> Set exercise:
Reproduce every line of the records below verbatim.

-- -- --

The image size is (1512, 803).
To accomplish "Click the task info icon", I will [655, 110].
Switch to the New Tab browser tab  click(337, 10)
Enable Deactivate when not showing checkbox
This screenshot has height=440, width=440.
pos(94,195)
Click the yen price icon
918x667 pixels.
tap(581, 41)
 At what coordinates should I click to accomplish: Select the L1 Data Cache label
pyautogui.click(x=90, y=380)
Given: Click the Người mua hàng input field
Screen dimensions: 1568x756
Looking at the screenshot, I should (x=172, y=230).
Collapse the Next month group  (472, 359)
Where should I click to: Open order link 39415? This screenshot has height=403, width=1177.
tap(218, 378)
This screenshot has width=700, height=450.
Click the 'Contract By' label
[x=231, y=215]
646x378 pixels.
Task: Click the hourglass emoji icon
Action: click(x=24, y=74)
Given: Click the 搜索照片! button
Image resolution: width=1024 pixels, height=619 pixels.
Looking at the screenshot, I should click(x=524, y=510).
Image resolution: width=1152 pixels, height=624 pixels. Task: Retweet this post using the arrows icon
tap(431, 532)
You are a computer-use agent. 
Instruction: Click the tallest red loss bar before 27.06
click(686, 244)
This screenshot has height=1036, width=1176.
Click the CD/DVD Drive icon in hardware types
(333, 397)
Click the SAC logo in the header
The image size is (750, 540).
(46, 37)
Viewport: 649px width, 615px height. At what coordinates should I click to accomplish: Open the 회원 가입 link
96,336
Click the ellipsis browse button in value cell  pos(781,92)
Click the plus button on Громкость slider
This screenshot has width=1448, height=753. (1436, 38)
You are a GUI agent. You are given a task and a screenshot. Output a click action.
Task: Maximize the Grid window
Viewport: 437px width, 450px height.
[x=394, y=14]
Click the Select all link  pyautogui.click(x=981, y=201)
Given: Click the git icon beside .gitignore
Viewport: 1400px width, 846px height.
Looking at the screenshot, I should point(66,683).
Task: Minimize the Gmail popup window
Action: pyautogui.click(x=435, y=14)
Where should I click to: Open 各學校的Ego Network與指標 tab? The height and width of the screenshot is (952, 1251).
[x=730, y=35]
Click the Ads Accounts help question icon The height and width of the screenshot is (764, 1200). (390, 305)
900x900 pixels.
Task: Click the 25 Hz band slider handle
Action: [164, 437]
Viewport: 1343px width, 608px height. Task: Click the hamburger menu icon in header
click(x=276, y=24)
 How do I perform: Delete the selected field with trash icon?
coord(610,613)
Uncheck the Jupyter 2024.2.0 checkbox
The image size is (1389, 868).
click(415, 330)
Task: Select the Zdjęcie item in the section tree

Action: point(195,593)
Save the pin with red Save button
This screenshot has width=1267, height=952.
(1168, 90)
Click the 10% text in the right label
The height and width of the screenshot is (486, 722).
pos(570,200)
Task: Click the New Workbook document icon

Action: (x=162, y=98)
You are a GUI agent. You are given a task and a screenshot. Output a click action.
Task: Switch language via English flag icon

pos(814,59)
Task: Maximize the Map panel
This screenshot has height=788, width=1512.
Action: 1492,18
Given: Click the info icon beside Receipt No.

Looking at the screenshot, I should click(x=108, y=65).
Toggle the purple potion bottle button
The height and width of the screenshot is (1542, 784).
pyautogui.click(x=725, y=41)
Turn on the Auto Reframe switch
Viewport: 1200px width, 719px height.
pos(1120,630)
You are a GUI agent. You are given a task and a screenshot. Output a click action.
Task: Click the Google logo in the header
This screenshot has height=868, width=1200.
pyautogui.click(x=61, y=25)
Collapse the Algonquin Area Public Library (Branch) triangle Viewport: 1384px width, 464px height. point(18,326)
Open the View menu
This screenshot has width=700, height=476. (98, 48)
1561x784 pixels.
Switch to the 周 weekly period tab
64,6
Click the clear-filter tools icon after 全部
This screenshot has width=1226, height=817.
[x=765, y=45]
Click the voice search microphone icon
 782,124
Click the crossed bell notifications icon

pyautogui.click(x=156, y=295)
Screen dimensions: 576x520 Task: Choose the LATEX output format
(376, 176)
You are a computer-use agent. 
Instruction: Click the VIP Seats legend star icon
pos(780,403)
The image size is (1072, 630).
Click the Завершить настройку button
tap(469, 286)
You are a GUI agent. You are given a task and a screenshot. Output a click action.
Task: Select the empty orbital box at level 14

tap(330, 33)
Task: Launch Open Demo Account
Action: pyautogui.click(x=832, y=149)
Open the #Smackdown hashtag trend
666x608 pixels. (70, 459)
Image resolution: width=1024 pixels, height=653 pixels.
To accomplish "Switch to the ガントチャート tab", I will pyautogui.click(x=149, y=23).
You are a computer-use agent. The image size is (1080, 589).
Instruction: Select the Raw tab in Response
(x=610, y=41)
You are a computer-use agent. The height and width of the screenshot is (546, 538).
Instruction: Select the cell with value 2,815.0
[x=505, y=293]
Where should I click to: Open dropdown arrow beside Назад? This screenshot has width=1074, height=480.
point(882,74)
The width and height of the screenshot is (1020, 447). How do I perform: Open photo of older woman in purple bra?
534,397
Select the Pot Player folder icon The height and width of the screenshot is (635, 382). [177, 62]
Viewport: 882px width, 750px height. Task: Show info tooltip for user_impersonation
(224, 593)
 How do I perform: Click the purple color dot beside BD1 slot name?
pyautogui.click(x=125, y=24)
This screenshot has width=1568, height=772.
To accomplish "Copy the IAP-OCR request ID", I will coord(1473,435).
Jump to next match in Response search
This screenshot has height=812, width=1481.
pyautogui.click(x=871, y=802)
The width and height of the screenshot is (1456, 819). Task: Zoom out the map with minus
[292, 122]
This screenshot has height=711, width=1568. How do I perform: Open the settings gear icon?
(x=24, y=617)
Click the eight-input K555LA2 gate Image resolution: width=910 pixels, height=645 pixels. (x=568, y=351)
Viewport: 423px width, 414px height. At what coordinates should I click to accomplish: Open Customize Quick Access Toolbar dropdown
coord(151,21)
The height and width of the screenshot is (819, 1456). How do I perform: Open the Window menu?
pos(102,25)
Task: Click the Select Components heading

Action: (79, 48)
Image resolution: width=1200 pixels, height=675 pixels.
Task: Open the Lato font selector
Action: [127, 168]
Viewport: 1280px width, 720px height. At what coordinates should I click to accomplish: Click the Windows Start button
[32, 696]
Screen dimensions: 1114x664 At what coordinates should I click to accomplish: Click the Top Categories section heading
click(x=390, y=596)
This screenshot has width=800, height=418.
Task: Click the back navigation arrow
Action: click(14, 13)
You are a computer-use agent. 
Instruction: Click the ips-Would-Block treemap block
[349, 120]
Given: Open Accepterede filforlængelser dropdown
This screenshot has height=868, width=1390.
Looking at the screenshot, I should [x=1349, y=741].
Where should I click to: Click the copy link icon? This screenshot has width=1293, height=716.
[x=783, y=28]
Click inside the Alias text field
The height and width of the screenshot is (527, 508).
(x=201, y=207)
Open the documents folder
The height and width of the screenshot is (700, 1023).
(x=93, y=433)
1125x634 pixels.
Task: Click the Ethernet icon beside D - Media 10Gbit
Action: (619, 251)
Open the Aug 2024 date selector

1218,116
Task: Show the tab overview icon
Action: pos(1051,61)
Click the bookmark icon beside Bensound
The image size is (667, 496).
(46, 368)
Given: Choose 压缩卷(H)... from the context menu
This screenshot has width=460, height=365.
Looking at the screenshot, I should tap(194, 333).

-- -- --

> Result for this task:
The image size is (1512, 803).
To accomplish "Click the task info icon", I will [655, 110].
Switch to the New Tab browser tab  click(337, 10)
Enable Deactivate when not showing checkbox
This screenshot has height=440, width=440.
pos(94,195)
Click the yen price icon
918x667 pixels.
tap(581, 41)
 At what coordinates should I click to accomplish: Select the L1 Data Cache label
pyautogui.click(x=90, y=380)
Given: Click the Người mua hàng input field
Screen dimensions: 1568x756
Looking at the screenshot, I should (x=172, y=230).
Collapse the Next month group  (472, 359)
Where should I click to: Open order link 39415? This screenshot has height=403, width=1177.
tap(218, 378)
This screenshot has width=700, height=450.
Click the 'Contract By' label
[x=231, y=215]
646x378 pixels.
Task: Click the hourglass emoji icon
Action: click(x=24, y=74)
Given: Click the 搜索照片! button
Image resolution: width=1024 pixels, height=619 pixels.
Looking at the screenshot, I should click(x=524, y=510).
Image resolution: width=1152 pixels, height=624 pixels. Task: Retweet this post using the arrows icon
tap(431, 532)
You are a computer-use agent. 
Instruction: Click the tallest red loss bar before 27.06
click(686, 244)
This screenshot has height=1036, width=1176.
Click the CD/DVD Drive icon in hardware types
(333, 397)
Click the SAC logo in the header
The image size is (750, 540).
(46, 37)
Viewport: 649px width, 615px height. At what coordinates should I click to accomplish: Open the 회원 가입 link
96,336
Click the ellipsis browse button in value cell  pos(781,92)
Click the plus button on Громкость slider
This screenshot has width=1448, height=753. (1436, 38)
You are a GUI agent. You are given a task and a screenshot. Output a click action.
Task: Maximize the Grid window
Viewport: 437px width, 450px height.
[x=394, y=14]
Click the Select all link  pyautogui.click(x=981, y=201)
Given: Click the git icon beside .gitignore
Viewport: 1400px width, 846px height.
Looking at the screenshot, I should point(66,683).
Task: Minimize the Gmail popup window
Action: pyautogui.click(x=435, y=14)
Where should I click to: Open 各學校的Ego Network與指標 tab? The height and width of the screenshot is (952, 1251).
[x=730, y=35]
Click the Ads Accounts help question icon The height and width of the screenshot is (764, 1200). (390, 305)
900x900 pixels.
Task: Click the 25 Hz band slider handle
Action: [164, 437]
Viewport: 1343px width, 608px height. Task: Click the hamburger menu icon in header
click(x=276, y=24)
 How do I perform: Delete the selected field with trash icon?
coord(610,613)
Uncheck the Jupyter 2024.2.0 checkbox
The image size is (1389, 868).
click(415, 330)
Task: Select the Zdjęcie item in the section tree

Action: point(195,593)
Save the pin with red Save button
This screenshot has width=1267, height=952.
(1168, 90)
Click the 10% text in the right label
The height and width of the screenshot is (486, 722).
pos(570,200)
Task: Click the New Workbook document icon

Action: (x=162, y=98)
You are a GUI agent. You are given a task and a screenshot. Output a click action.
Task: Switch language via English flag icon

pos(814,59)
Task: Maximize the Map panel
This screenshot has height=788, width=1512.
Action: 1492,18
Given: Click the info icon beside Receipt No.

Looking at the screenshot, I should click(x=108, y=65).
Toggle the purple potion bottle button
The height and width of the screenshot is (1542, 784).
pyautogui.click(x=725, y=41)
Turn on the Auto Reframe switch
Viewport: 1200px width, 719px height.
pos(1120,630)
You are a GUI agent. You are given a task and a screenshot. Output a click action.
Task: Click the Google logo in the header
This screenshot has height=868, width=1200.
pyautogui.click(x=61, y=25)
Collapse the Algonquin Area Public Library (Branch) triangle Viewport: 1384px width, 464px height. point(18,326)
Open the View menu
This screenshot has width=700, height=476. (98, 48)
1561x784 pixels.
Switch to the 周 weekly period tab
64,6
Click the clear-filter tools icon after 全部
This screenshot has width=1226, height=817.
[x=765, y=45]
Click the voice search microphone icon
 782,124
Click the crossed bell notifications icon

pyautogui.click(x=156, y=295)
Screen dimensions: 576x520 Task: Choose the LATEX output format
(376, 176)
You are a computer-use agent. 
Instruction: Click the VIP Seats legend star icon
pos(780,403)
The image size is (1072, 630).
Click the Завершить настройку button
tap(469, 286)
You are a GUI agent. You are given a task and a screenshot. Output a click action.
Task: Select the empty orbital box at level 14

tap(330, 33)
Task: Launch Open Demo Account
Action: pyautogui.click(x=832, y=149)
Open the #Smackdown hashtag trend
666x608 pixels. (70, 459)
Image resolution: width=1024 pixels, height=653 pixels.
To accomplish "Switch to the ガントチャート tab", I will pyautogui.click(x=149, y=23).
You are a computer-use agent. The image size is (1080, 589).
Instruction: Select the Raw tab in Response
(x=610, y=41)
You are a computer-use agent. The height and width of the screenshot is (546, 538).
Instruction: Select the cell with value 2,815.0
[x=505, y=293]
Where should I click to: Open dropdown arrow beside Назад? This screenshot has width=1074, height=480.
point(882,74)
The width and height of the screenshot is (1020, 447). How do I perform: Open photo of older woman in purple bra?
534,397
Select the Pot Player folder icon The height and width of the screenshot is (635, 382). [177, 62]
Viewport: 882px width, 750px height. Task: Show info tooltip for user_impersonation
(224, 593)
 How do I perform: Click the purple color dot beside BD1 slot name?
pyautogui.click(x=125, y=24)
This screenshot has width=1568, height=772.
To accomplish "Copy the IAP-OCR request ID", I will coord(1473,435).
Jump to next match in Response search
This screenshot has height=812, width=1481.
pyautogui.click(x=871, y=802)
The width and height of the screenshot is (1456, 819). Task: Zoom out the map with minus
[292, 122]
This screenshot has height=711, width=1568. How do I perform: Open the settings gear icon?
(x=24, y=617)
Click the eight-input K555LA2 gate Image resolution: width=910 pixels, height=645 pixels. (x=568, y=351)
Viewport: 423px width, 414px height. At what coordinates should I click to accomplish: Open Customize Quick Access Toolbar dropdown
coord(151,21)
The height and width of the screenshot is (819, 1456). How do I perform: Open the Window menu?
pos(102,25)
Task: Click the Select Components heading

Action: (79, 48)
Image resolution: width=1200 pixels, height=675 pixels.
Task: Open the Lato font selector
Action: [127, 168]
Viewport: 1280px width, 720px height. At what coordinates should I click to accomplish: Click the Windows Start button
[32, 696]
Screen dimensions: 1114x664 At what coordinates should I click to accomplish: Click the Top Categories section heading
click(x=390, y=596)
This screenshot has width=800, height=418.
Task: Click the back navigation arrow
Action: click(14, 13)
You are a computer-use agent. 
Instruction: Click the ips-Would-Block treemap block
[349, 120]
Given: Open Accepterede filforlængelser dropdown
This screenshot has height=868, width=1390.
Looking at the screenshot, I should [x=1349, y=741].
Where should I click to: Click the copy link icon? This screenshot has width=1293, height=716.
[x=783, y=28]
Click inside the Alias text field
The height and width of the screenshot is (527, 508).
(x=201, y=207)
Open the documents folder
The height and width of the screenshot is (700, 1023).
(x=93, y=433)
1125x634 pixels.
Task: Click the Ethernet icon beside D - Media 10Gbit
Action: (619, 251)
Open the Aug 2024 date selector

1218,116
Task: Show the tab overview icon
Action: pos(1051,61)
Click the bookmark icon beside Bensound
The image size is (667, 496).
(46, 368)
Given: Choose 压缩卷(H)... from the context menu
This screenshot has width=460, height=365.
Looking at the screenshot, I should tap(194, 333).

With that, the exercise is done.